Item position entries
※

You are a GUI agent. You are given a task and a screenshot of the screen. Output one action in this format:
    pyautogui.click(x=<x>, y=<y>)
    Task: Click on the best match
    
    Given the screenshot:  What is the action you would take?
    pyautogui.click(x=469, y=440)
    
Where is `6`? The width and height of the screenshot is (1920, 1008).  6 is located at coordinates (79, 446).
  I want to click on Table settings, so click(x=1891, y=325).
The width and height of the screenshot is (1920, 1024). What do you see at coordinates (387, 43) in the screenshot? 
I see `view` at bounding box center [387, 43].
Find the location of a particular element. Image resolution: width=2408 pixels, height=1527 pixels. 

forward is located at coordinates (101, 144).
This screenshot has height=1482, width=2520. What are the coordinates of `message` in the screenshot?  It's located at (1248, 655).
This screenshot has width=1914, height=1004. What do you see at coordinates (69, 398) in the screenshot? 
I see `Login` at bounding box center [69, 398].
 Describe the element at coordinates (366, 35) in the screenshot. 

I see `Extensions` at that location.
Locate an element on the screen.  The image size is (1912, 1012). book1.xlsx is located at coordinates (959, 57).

※

(Brief) Convert every line of the item position entries into a JSON list of strings, one string per line, omitting blank lines.

(Answer to this task)
[
  "You are a GUI agent. You are given a task and a screenshot of the screen. Output one action in this format:",
  "    pyautogui.click(x=<x>, y=<y>)",
  "    Task: Click on the best match",
  "    Given the screenshot:  What is the action you would take?",
  "    pyautogui.click(x=469, y=440)",
  "Where is `6`? The width and height of the screenshot is (1920, 1008).  6 is located at coordinates (79, 446).",
  "  I want to click on Table settings, so click(x=1891, y=325).",
  "The width and height of the screenshot is (1920, 1024). What do you see at coordinates (387, 43) in the screenshot? ",
  "I see `view` at bounding box center [387, 43].",
  "Find the location of a particular element. Image resolution: width=2408 pixels, height=1527 pixels. ",
  "forward is located at coordinates (101, 144).",
  "This screenshot has height=1482, width=2520. What are the coordinates of `message` in the screenshot?  It's located at (1248, 655).",
  "This screenshot has width=1914, height=1004. What do you see at coordinates (69, 398) in the screenshot? ",
  "I see `Login` at bounding box center [69, 398].",
  " Describe the element at coordinates (366, 35) in the screenshot. ",
  "I see `Extensions` at that location.",
  "Locate an element on the screen.  The image size is (1912, 1012). book1.xlsx is located at coordinates (959, 57)."
]